• [Consigna]: Según el fragmento sobre la familia Báthory, ¿a qué rama de la familia pertenecía Erzsébet Báthory?

• [Fragmento]:
○ ○ ○ ○ ○
El encumbramiento de la familia, cuya primera posesión se hallaba en la aldea de Gut, data del tiempo del rey Salomón (1063) y del duque Geza (1074). Diferentes actas reales de donación, una de las cuales data de 1326, dan fe del constante favor de los soberanos a partir de ese momento.

La familia había de dividirse más tarde en dos ramas: una se extendió hacia el este de Hungría y Transilvania, otra hacia el oeste.

Pedro Báthory, que fue canónigo pero no recibió las órdenes y se salió de la Iglesia, fue el antepasado de la rama Báthory-Ecsed, en el condado de Száthmar, en el nordeste. Aún pueden verse las ruinas del antiguo castillo de los Báthory a la sombra de los Grandes Cárpatos. Por mucho tiempo se conservó allí la auténtica corona de Hungría, la de San Esteban con la cruz inclinada. Juan Báthory fue el fundador de la rama Báthory-Somlyó en el oeste, en la región del lago Balaton. Las dos ramas siguieron distinguiéndose: Esteban III, palatino de Hungría durante el reinado de Fernando I, Esteban IV “el de los pies grandes”.

Erzsébet Báthory, hija de Jorge y de Ana, pertenecía a la rama de los Ecsed; sus primos Somlyó eran reyes de Polonia y de Transilvania respectivamente. Todos eran tarados, crueles y lujuriosos, lunáticos y valerosos.
○ ○ ○ ○ ○
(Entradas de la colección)
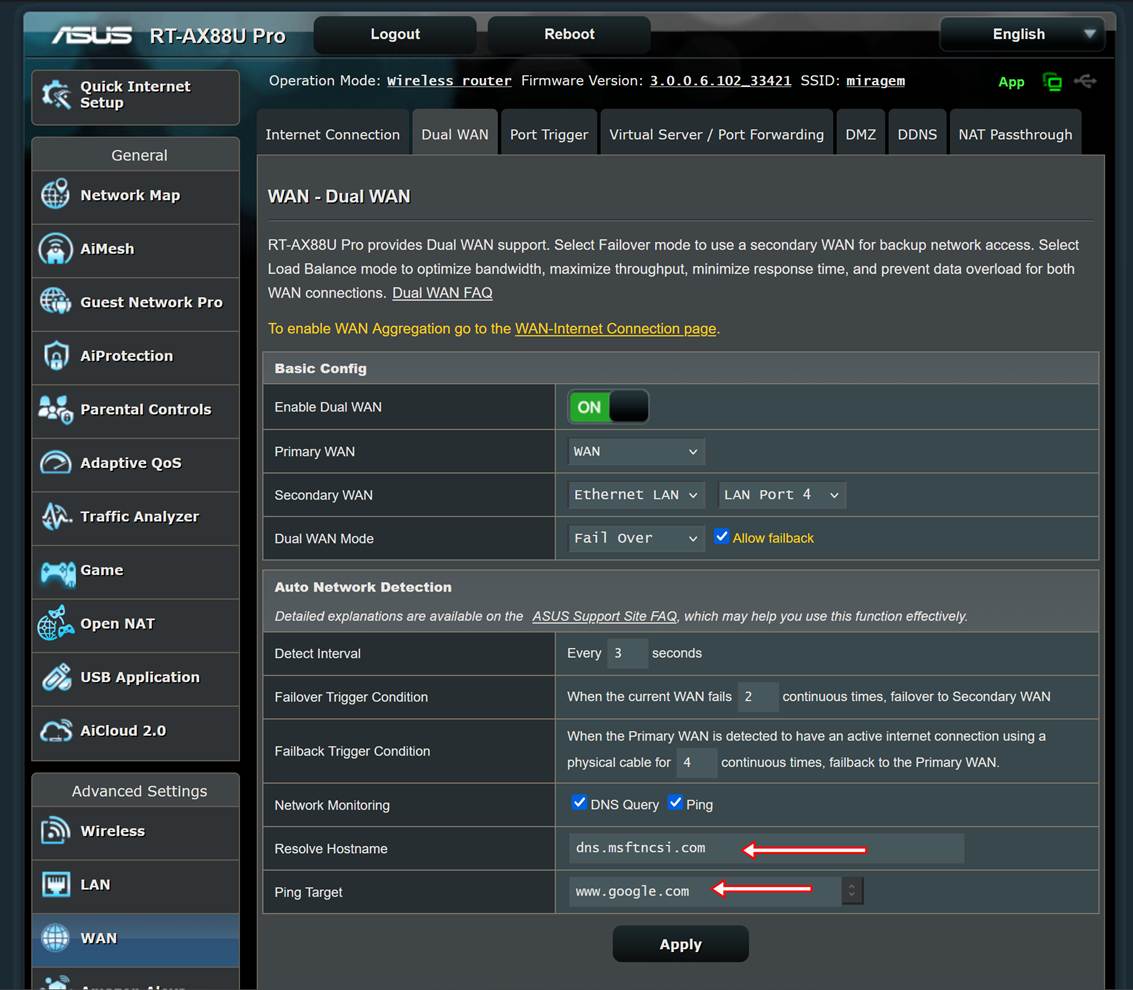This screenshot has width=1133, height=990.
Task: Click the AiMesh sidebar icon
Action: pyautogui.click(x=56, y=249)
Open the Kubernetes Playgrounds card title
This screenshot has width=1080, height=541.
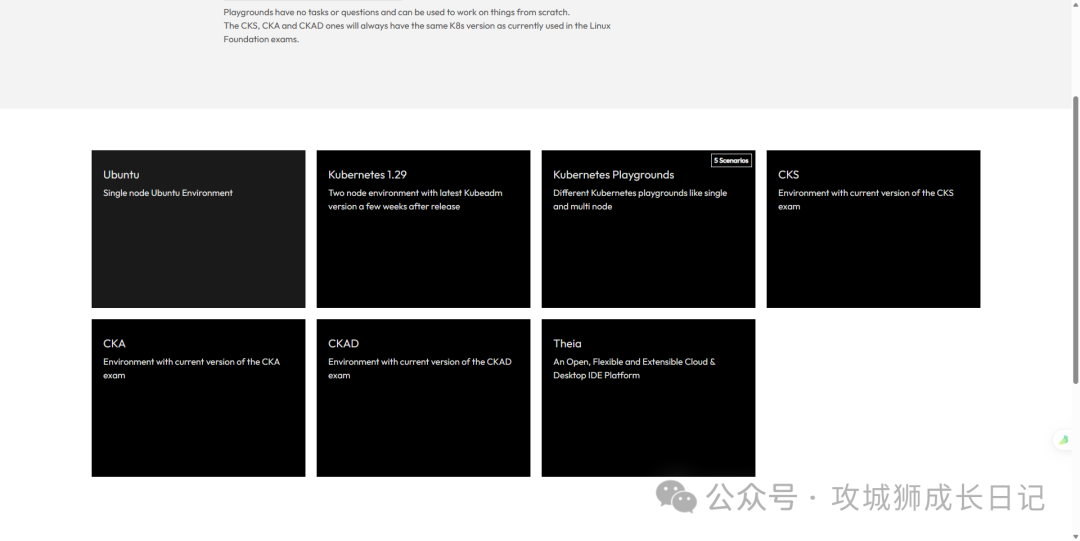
○ ○ ○ ○ ○
• [Respuesta completa]: A la rama de los Ecsed.